_Data_
____

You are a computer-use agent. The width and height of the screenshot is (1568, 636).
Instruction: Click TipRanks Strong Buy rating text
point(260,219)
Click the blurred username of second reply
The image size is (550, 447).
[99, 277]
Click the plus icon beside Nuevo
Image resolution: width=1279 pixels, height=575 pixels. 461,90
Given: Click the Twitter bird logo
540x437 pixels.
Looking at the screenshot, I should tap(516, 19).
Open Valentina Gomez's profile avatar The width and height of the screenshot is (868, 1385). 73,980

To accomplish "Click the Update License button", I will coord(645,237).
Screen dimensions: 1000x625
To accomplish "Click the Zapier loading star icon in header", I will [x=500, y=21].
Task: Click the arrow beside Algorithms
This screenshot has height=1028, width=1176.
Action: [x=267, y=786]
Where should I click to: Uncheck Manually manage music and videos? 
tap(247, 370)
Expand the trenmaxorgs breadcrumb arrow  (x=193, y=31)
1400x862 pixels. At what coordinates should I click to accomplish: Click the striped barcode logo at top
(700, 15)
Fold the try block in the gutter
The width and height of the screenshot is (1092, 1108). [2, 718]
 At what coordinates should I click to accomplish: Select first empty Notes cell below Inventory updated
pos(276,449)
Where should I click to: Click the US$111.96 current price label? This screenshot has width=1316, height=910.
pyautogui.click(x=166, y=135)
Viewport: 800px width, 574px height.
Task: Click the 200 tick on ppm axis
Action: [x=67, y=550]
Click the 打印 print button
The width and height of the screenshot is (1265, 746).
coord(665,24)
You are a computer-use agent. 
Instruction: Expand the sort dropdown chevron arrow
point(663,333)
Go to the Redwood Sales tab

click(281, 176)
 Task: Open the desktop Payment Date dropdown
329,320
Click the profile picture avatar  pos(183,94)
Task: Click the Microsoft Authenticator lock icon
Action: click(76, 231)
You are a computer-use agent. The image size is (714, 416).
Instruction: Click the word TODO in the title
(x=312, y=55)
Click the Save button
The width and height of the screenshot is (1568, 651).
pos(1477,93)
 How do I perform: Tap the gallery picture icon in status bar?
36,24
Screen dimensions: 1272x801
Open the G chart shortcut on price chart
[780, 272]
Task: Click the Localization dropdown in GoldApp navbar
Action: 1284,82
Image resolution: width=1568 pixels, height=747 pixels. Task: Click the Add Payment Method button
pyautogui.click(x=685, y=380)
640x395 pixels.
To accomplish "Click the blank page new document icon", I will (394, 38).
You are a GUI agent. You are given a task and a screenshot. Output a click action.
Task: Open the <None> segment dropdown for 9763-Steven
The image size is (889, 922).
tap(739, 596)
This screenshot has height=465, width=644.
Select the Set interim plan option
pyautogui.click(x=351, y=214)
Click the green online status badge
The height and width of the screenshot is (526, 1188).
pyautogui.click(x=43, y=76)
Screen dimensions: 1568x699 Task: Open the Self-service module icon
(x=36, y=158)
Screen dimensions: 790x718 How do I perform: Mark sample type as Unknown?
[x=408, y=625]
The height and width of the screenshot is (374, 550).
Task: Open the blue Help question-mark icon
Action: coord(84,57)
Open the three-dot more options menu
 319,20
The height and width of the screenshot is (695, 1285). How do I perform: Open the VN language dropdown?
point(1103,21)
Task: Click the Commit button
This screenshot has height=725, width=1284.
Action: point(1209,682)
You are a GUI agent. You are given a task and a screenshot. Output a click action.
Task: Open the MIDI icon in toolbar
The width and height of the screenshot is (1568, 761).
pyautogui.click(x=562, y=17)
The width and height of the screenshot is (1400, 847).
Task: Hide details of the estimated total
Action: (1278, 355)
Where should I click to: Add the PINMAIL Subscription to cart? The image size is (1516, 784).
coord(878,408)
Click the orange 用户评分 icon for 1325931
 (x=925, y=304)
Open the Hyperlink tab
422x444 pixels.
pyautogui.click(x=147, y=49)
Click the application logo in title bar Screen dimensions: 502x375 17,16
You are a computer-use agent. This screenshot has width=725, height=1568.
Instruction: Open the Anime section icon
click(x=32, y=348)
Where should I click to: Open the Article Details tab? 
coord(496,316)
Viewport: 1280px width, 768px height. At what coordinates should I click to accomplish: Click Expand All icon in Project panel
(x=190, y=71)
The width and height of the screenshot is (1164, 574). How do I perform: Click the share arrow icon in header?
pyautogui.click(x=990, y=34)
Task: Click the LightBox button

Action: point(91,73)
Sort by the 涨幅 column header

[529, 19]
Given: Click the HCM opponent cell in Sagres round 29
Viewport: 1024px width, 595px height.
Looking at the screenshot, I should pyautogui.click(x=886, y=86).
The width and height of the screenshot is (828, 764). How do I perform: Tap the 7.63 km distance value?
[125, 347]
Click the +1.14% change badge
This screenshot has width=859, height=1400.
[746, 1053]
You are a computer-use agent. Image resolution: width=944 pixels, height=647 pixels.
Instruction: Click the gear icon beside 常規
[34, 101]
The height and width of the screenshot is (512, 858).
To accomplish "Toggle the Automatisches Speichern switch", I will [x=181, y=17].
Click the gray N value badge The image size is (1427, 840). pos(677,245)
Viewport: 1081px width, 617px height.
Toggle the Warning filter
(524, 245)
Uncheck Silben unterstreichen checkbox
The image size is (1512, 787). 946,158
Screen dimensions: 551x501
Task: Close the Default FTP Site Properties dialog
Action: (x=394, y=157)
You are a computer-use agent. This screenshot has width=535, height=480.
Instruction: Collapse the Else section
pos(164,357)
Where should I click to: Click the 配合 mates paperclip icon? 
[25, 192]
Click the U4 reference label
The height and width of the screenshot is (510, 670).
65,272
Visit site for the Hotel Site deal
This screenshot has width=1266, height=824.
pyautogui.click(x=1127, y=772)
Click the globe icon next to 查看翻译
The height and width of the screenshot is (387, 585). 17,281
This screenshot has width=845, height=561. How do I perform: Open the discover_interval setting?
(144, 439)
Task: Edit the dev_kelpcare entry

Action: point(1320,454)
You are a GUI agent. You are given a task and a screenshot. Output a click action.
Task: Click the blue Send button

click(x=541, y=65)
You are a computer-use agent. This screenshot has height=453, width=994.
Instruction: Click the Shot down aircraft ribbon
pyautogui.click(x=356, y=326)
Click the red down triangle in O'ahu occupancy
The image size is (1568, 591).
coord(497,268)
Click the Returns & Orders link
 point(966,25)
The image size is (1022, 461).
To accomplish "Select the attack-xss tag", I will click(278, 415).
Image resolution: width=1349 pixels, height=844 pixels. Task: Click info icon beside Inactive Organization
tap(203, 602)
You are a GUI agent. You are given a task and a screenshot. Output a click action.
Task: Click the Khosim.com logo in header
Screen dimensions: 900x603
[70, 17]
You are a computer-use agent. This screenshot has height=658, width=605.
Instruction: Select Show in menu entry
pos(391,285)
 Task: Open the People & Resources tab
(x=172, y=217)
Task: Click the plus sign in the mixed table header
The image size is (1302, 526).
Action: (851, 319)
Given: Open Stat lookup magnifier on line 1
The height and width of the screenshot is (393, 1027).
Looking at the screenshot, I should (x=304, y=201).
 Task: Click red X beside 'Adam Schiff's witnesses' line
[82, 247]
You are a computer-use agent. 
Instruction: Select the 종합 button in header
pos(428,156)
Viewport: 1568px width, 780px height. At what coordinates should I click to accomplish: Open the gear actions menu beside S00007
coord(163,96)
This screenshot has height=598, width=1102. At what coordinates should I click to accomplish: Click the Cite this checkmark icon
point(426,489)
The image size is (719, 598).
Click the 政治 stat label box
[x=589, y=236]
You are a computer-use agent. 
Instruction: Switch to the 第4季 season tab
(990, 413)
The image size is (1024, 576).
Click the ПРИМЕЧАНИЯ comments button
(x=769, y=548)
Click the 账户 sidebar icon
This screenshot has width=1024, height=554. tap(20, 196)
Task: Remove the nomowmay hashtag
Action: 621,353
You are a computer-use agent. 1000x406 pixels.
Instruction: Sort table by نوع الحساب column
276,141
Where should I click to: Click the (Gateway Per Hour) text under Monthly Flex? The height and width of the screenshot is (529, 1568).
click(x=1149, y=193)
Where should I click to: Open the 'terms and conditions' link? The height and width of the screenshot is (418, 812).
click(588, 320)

____

_Your objective_
What you return must be an exact retyping of the lines above starting at the line with "Task: Open the People & Resources tab" and ending at the line with "You are a computer-use agent. 1000x406", and nothing besides.

_Expected answer_
 Task: Open the People & Resources tab
(x=172, y=217)
Task: Click the plus sign in the mixed table header
The image size is (1302, 526).
Action: (851, 319)
Given: Open Stat lookup magnifier on line 1
The height and width of the screenshot is (393, 1027).
Looking at the screenshot, I should (x=304, y=201).
 Task: Click red X beside 'Adam Schiff's witnesses' line
[82, 247]
You are a computer-use agent. 
Instruction: Select the 종합 button in header
pos(428,156)
Viewport: 1568px width, 780px height. At what coordinates should I click to accomplish: Open the gear actions menu beside S00007
coord(163,96)
This screenshot has height=598, width=1102. At what coordinates should I click to accomplish: Click the Cite this checkmark icon
point(426,489)
The image size is (719, 598).
Click the 政治 stat label box
[x=589, y=236]
You are a computer-use agent. 
Instruction: Switch to the 第4季 season tab
(990, 413)
The image size is (1024, 576).
Click the ПРИМЕЧАНИЯ comments button
(x=769, y=548)
Click the 账户 sidebar icon
This screenshot has width=1024, height=554. tap(20, 196)
Task: Remove the nomowmay hashtag
Action: 621,353
You are a computer-use agent. 1000x406 pixels.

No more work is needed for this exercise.